One of the reasons that open-source software is so solid is that we use some of the most cutting-edge open-source code analytic-tools available to ensure our software does what we intend in a bug-free manner. In this post, I will talk about one tool we use, Sonar, and two specific metrics I've found useful in focusing the resolution of our technical debt.
Technical debt is defined as all the stuff you should have done that you didn't have time to do. For example, you may have left off a couple of unit-tests. Or, perhaps you decided not refactor that 6,000 line java class because it worked as a prototype and "if it ain't broke...". As your applications grow, the amount of technical debt will also grow. In many commercial and consulting settings, it may not be realistic to take a few months off of implementing new features to resolve the technical debt. In that same spirit of realism, the only time a team will realistically focus on resolving technical debt is when there is absolutely nothing else to do. You know, after all tasks are completed, the Kanban board's WIP column is clear, and your team is tired of playing Call of Duty.
This lack of priority and time to resolve technical debt creates a problem. Too much technical debt, and your codebase becomes unmaintainable. Your team is literally one production outage away from working 18 hours days seven days a week until the bug is found. You need to have a way to focus the resolution of your technical debt in order to reduce the risk of a production outage.
Sonar is a source-code analysis tool that has proven very useful in doing this. Specifically, there are two metrics that are very useful for targeting the work: Cyclomatic Complexity and LCOM4. Together, these two metrics will provide you with a very easy, and inexpensive way to target your technical debt resolution.
The measure of the number of unique pathways through a class, method, or application is called "cyclomatic complexity". This metric was originally proposed by Thomas McCabe in 1963. It already has a write-up on Wikipedia that goes into great technical detail about what it is, how it is calculated, and even has some pretty pictures. Instead of completely describing it here, instead I'll hope you clicked the link and skimmed the wiki before continuing to read further.
Another way to think about cyclomatic complexity is as a measure of the difficulty a new developer will have understanding source-code. Usually, a cyclomatic complexity of 5 or less is considered good. Anything between 6 and 11 is considered moderately risky. And, any source-code with a complexity over 10 is considered poor.
In my experience, you should also take into consideration the difference between classes encapsulating your business algorithms, and those containing a large number of utility methods. A utility class may have 100 methods, each doing something very small. Your complexity for the utility class may be over 100, but when you look at the average complexity per method, it will be 1 or less because your methods will be very discreet. Now, compare that with a class containing methods which implement business logic. In the prototype phase of development, these will likely consist of multiple if statements each with for loops and switches.
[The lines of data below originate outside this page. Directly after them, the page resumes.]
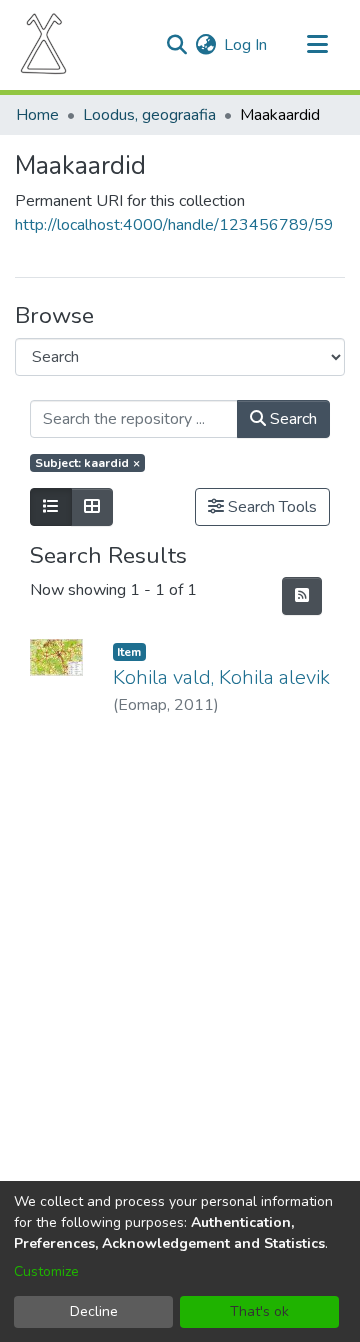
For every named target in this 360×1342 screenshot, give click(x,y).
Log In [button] (246, 45)
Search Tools (270, 507)
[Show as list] (51, 507)
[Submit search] (176, 45)
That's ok (259, 1311)
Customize (46, 1271)
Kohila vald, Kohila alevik (221, 677)
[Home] (44, 45)
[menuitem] (205, 45)
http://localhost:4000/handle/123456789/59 (174, 225)
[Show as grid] (92, 507)
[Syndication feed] (302, 596)
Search (291, 419)
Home (37, 115)
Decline (94, 1311)
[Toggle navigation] (317, 45)
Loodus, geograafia (149, 115)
This kind of class will have a complexity which will grow with each "if" statement in your method. While you usually can easily ignore large utility classes, you should absolutely refactor classes containing business logic with high complexity.
When using Cyclomatic Complexity to target technical debt resolution, identify those classes with the highest complexity that are not utility classes. Sonar provides this information is an easy format, and is fairly easy to set-up and use!
LCOM stands for "Lack of Cohesion of Methods" and generically is a set of metrics that measure the how methods in a class interact with each other. This metric was updated a number of times until LCOM4 was introduced by Hitz & Montazeri. LCOM4 measures the connected components within a class. The term "connected components" refers to related methods and class-scope attributes. LCOM4 suggests that only methods and attributes that rely on each other should be in a class.
If you think about it, from a maintainability standpoint, it is a lot easier to understand a class if all of the components of the class refer to each other. Think of this as a single unit of algorithmic activity. Consider if your hello world class contained methods and attributes that convert between Celsius and Fahrenheit in addition to methods to print out the words "Hello World". How much easier would it be for a new developer to maintain that code if the Celcius-to-Fahrenheit conversion code were in a different class than then hello-world code?
This may seem like a pretty simple example, but imagine a prototype composed of 500 classes each with 1000 lines or more, and with an average LCOM4 score over 5? Can you imagine being handed this codebase to maintain? Better yet, can you imagine being asked, 4 years after you wrote the code, to come back and "upgrade" it to use the latest-and-greatest architecture?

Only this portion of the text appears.